Read in October, 2010

This book was all the rage-caused a lot of rage-when I was a freshman in college. I passed on it at the time because I hadn't started reading Mailer and I didn't like the idea that it glorified a loser-murderer such as Gary Gilmore.

But this book is a masterwork of reportage and writing. At over a thousand pages it's a commitment, not a light read. But Mailer's writing and reporting partnership with Lawrence Schiller, which began with this book, yields an amazing time capsule of America in the 1970s.

Gilmore was the first American executed by the state in a decade after court decisions had first banned, then opened the door for the renewal of capital punishment.

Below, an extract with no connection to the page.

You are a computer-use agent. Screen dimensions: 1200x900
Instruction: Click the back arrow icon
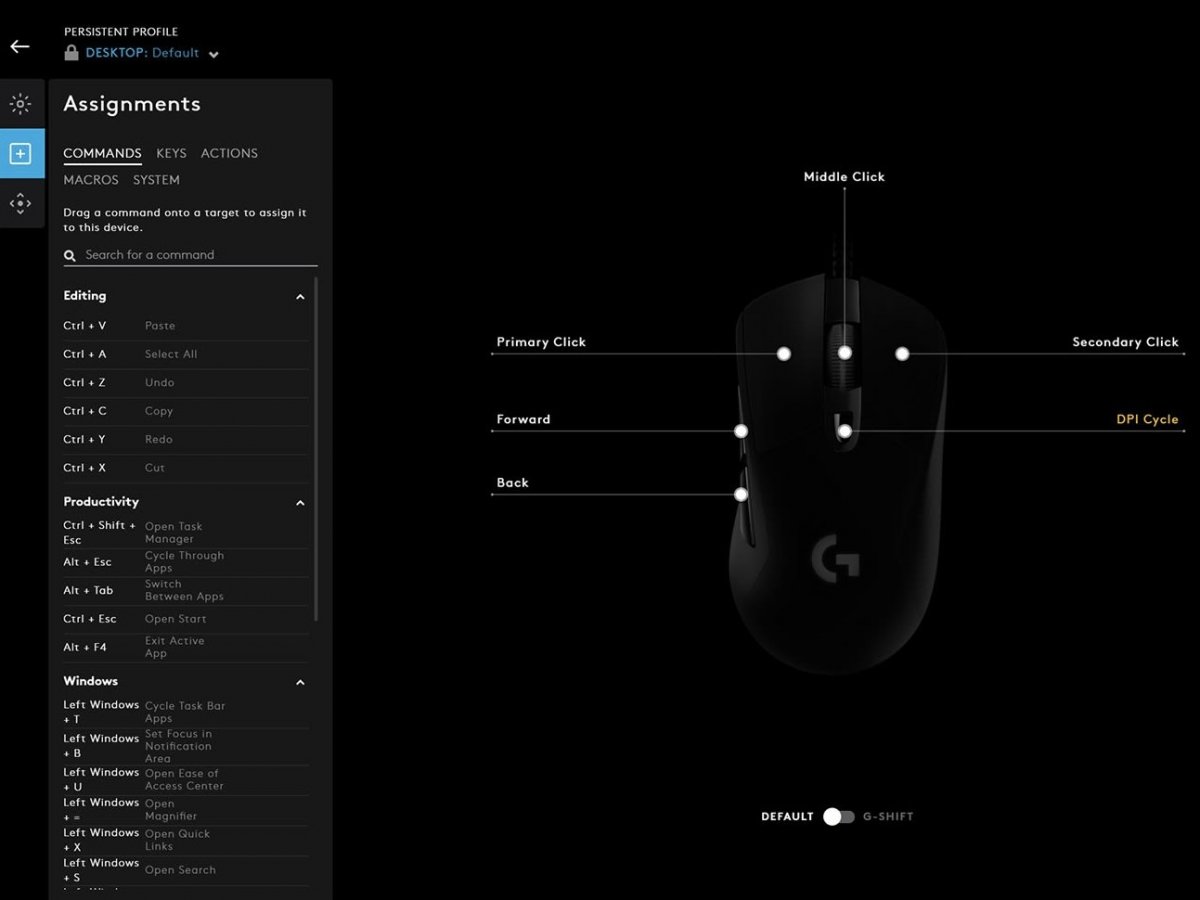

He openly requested to be executed for the two senseless murders he committed only months after being paroled after 12 years in prison. He had the dual soul of an artist and a convict, and his torrid relationship with Nicole Baker(he was 35 and she was 21) became immortalized in this book.

Gary Gilmore became a nightmare for anti-death penalty advocates--articulate, prison-wise, and ready to pay the ultimate price for killing two innocent, diligent young mormons. The book does give a sense of the pervasive state and private sector power of the Mormon Church in Utah, which is probably not much different now than in the 1970s.

The Executioner's Song won the Pulitzer. Mailer in later years sniffed that it wasn't near one of his favorite books, "an excercise in craft" he called it. I'll take it.